Oh.. ok, the last one.

  1. Delete unnecessary JS libraries
  2. Take care of your JS performance and split files
  3. Minify
  4. CND — serve your file wisely
  5. If you use NPM make sure your development dependencies end up in ‘dependencies’ and not ‘devDependencies’.

Those techniques are pretty basic and we talked about them before. If you have any doubts add a comment and I will be happy to help.

Asynchronous vs Deferred

Normal JS execution — parsing of HTML is blocked by JS. It’s stops fetching and waits for JS to fetch and execute.
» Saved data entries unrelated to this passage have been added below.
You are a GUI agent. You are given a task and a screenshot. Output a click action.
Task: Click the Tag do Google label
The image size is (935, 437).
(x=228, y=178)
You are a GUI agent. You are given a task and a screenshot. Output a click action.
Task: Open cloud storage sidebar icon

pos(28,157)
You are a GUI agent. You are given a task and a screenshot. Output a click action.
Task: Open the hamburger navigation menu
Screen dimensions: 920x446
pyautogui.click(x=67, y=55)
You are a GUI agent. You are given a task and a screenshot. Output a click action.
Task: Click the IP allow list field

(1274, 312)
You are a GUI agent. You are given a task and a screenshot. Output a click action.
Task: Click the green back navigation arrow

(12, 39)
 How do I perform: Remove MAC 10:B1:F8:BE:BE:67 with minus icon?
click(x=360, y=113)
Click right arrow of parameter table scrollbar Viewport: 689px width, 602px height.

The async attribute is used to indicate to the browser that the script file can be executed asynchronously. The HTML parser does not need to pause at the point it reaches the script tag to fetch and execute, the execution can happen whenever the script becomes ready after being fetched in parallel with the document parsing.

bitsofco.de

The defer attribute tells the browser to only execute the script file once the HTML document has been fully parsed.

(…)

Like an asynchronously loaded script, the file can be downloaded while the HTML document is still parsing. However, even if the file is fully downloaded long before the document is finished parsing, the script is not executed until the parsing is complete.

bitsofco.de

https://gist.github.com/WitkowskiMichau/7a2d68d78374b2959a4e276f43f92e12

Final Results:

  • Start Render: from 13.943s to 4.865s
  • Speed Index: from 19856 to 7748
  • Load Time: from 21.751s to 7.542s
  • Bandwidth : from 1,708 KB to 704 KB

I am very happy with the results, hope you will be happy with yours. Share what you achived!

If you go into my github — you’ll see my struggle with WOFF. At first, I though it’s a matter of server configuration, but as it came up I just messed up the url. I am not deleting it, so you can see which mistakes I’ve made during preparation for this article.